The huge public works program that Hammond undertakes in the movie in order to turn the Army of the Unemployed into an Army of Construction is just what Roosevelt’s New Deal would undertake in the U.S. and Mussolini and Hitler in Europe. Unlike the fascist dictators, however, Roosevelt gave labor unions rights to organize that they had never enjoyed before. The wave of  strikes and violence that followed just as Gabriel was being released — and especially the Maritime and General strikes in San Francisco that seemed for many like the beginning of a revolution — began to change Hearst’s opinion of Roosevelt’s New Deal. Hearst also does not seem at first to have understood that the enormous public works program and military buildup that he himself recommended would require wealthy Americans such as himself to foot much of the bill to pay for it, and that would stop construction on his assorted castles at San Simeon and elsewhere. By 1935 when FDR launched the WPA, Hearst had become one of Roosevelt’s most powerful and bitter enemies.

Here I should say that, like many wealthy Americans, Hearst admired Hitler and Mussolini’s talent for imposing order and fighting Communism. He and Hitler were both great impresarios. So it is not surprising that in the summer following Gabriel’s release, Hearst would have a private audience with Hitler in Berlin. The only record we have of that meeting is Hearst’s.
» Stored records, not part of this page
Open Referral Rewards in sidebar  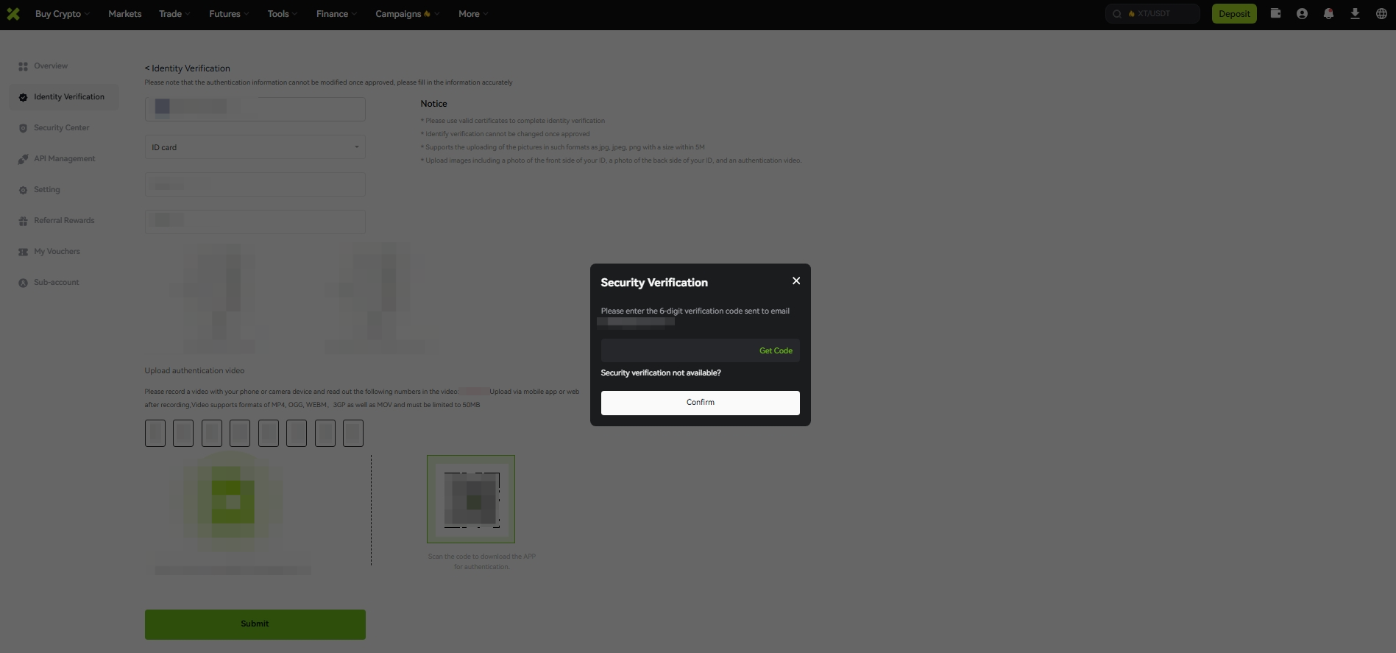click(64, 221)
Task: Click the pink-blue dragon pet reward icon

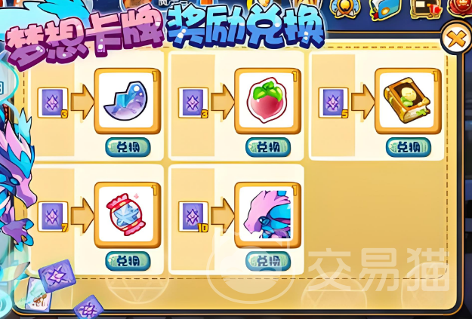Action: [267, 215]
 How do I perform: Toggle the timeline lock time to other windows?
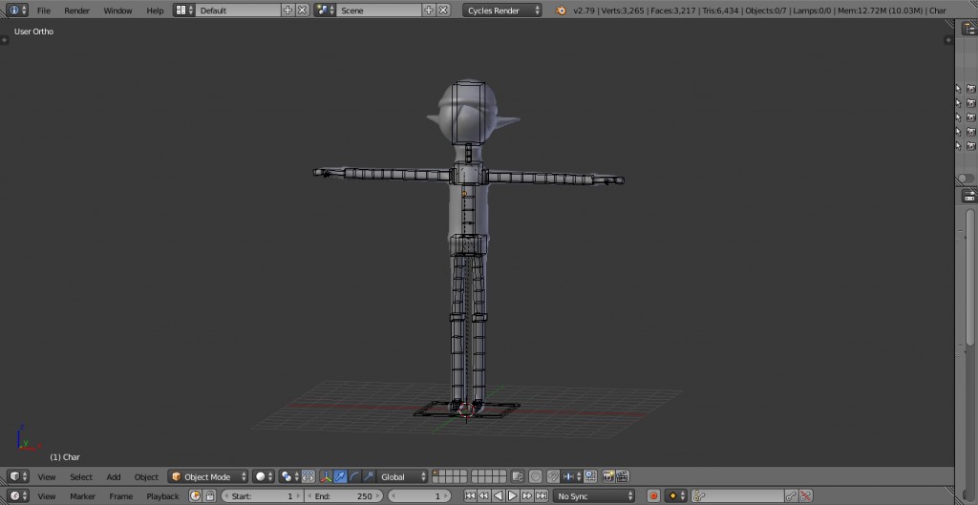coord(209,496)
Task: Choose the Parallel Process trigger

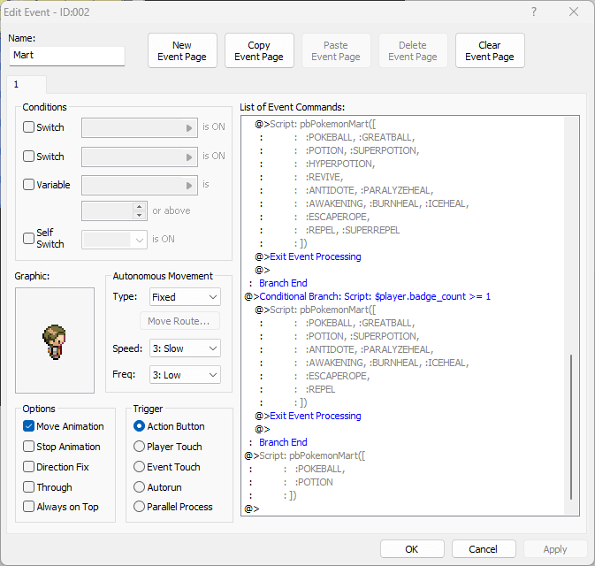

U.S. Ambassador William Dodd and investigative reporter George Seldes later claimed that Hearst had accepted a $400,000 annual bribe from the Germans to run the Nazi point of view in his newspapers. He did, in fact, syndicate top Nazis and fascists and advocated U.S. neutrality right up to the bombing of Pearl Harbor.

Hearst became convinced that the Soviet Union was far more a threat than Nazi Germany. As his papers became theaters of red-baiting, many accused him of being a native fascist himself. Some critics claimed that Hearst –run company towns like Lead, SD were small scale models of fascism. Hearst denied the charge, asserting that “fascism will only come into existence in the U.S. when such a movement becomes really necessary for the prevention of Communism.” But with the SF strikes in 1934, Hearst told his readers that communism not only had arrived but had actually occupied the White House. He told them that the strikes were communist uprisings, a radical revolution supported by an administration “more communist than the Communists themselves.” I leave you to imagine the option that Hearst then felt was justified. 

Hearst was also busy at the same time working with Hollywood’s studio heads to make sure that socialist Upton Sinclair did not become governor of California. When Hearst newspapers ran a picture of hoboes riding the rods into California to live off generous state handouts in anticipation of Sinclair’s redistribution of wealth, someone pointed out that the photo was actually a still from the movie Wild Boys of the Road which we showed last week.

Despite or because of the controversy, Gabriel turned a handsome profit for Hearst and MGM. Perhaps Walter Lippman passed the best judgment on it when he said that it represented “the infantile world of irresistible wishes. More specifically, it is a dramatization of Mr. Hearst’s editorials.” As a means of infantilization of the American public, it is a precursor to one of the greatest salesmen to emerge from Hollywood, a man who would be far more successful than Hearst in rolling back the hated New Deal that had saved his own family’s bacon and that of the Hearsts That man remained a personal friend of the Hearst family, his political career backed by the Hearst papers. The man was, of course, actor Ronald Reagan in the role of a lifetime that seamlessly merged Hollywood and Washington, much as does Gabriel Over the White House.